If you’ve been researching contractors for a residential paving project (such as a driveway or walkway), you might have come across some terminology that you don’t recognize. Most people know about asphalt and concrete, and even parking lot striping – but beyond that, the paving industry is largely a mystery to people.

One of the terms people come across is “industrial paving” – and this usually doesn’t mean much, unless you take the time to research it. So what exactly is “industrial” paving, and how is it different from commercial or residential paving?

Basically, industrial paving is any type of paving (whether asphalt, concrete, or even brick paving) that takes place within a large industrial area, and for industrial purposes. Examples include factory floors, cargo zones, loading docks, ports, large parking lots, gas stations, airports, housing developments, shopping malls, and municipal developments.

Another important thing to realize about industrial pavement projects is that in many cases, they will sustain a lot more wear and tear than ordinary surfaces. For example, there will often be heavy machinery and traffic operating on this pavement, and as such, it needs to be designed and installed in a way that resists this constant wear and tear, and stands the test of time. Otherwise the area will be dogged with constant repair issues, and the overall lifespan of the pavement will shorten considerably. A company or corporation in need of industrial pavement is making an investment in the future, and they expect that investment to last. The productivity, safety and efficiency of the business is directly affected by what kind of result is achieved.

Challenges of industrial paving

When a professional contractor works on an industrial paving project, there many new considerations that come into play. For example – since there is often other work going on at these sites, it’s not possible to simply suspend operations while the paving is done. Also, it’s often necessary to demolish and excavate various areas of the work site. Then the rebar (support system for pouring concrete) needs to be done, in addition to pouring the concrete or asphalt itself. All of these challenges must be met within strict timetables, and strict parameters of safety.
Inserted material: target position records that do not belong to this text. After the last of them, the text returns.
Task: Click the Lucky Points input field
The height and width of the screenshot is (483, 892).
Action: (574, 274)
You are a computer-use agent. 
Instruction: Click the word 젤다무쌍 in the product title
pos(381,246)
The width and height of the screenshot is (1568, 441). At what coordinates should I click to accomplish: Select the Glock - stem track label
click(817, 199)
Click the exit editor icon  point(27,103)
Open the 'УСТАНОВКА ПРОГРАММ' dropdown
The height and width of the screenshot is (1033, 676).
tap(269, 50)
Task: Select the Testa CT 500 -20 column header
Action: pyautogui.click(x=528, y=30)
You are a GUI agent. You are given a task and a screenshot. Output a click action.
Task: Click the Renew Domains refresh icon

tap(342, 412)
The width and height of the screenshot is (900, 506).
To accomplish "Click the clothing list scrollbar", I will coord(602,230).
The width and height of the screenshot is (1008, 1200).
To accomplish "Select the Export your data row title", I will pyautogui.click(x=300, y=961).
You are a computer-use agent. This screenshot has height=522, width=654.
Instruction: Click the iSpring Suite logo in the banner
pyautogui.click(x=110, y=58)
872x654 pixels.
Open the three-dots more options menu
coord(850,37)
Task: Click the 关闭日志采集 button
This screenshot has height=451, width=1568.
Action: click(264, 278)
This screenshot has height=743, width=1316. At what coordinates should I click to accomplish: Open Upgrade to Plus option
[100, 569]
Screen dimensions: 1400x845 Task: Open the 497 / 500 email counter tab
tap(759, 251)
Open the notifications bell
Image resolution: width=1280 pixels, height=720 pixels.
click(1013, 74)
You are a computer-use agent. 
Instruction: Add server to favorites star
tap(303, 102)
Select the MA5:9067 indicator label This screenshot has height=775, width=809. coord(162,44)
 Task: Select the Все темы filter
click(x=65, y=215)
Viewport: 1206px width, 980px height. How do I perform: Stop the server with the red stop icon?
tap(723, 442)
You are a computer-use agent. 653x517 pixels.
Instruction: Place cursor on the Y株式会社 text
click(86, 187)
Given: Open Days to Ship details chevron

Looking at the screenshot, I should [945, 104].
Where to go for your industrial paving needs

As you can see, industrial paving is one area where businesses and corporations definitely don’t want to cut corners. There are so many variables and opportunities to make mistakes, and when you’re in an industrial setting, mistakes are costly. That’s why it’s so important to choose your contractor wisely. If you find an organization that’s been around a long time, and has built up a long record of success pertaining to industrial projects in particular, you’ll have a much better chance of achieving the best results without having to worry about irregularities in cost, safety, scheduling, and the final results. In the end, industrial pavement is all about increasing your productivity and making things easier. The best contractors understand this, and work meticulously to uphold those ideals in every project they undertake.